Requirement.
Your task is to transcribe the data in full.

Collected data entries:
=======

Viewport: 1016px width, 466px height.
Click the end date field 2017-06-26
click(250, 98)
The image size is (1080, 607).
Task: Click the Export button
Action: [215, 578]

=======

Exercise answer.
Viewport: 1016px width, 466px height.
Click the end date field 2017-06-26
click(250, 98)
The image size is (1080, 607).
Task: Click the Export button
Action: [215, 578]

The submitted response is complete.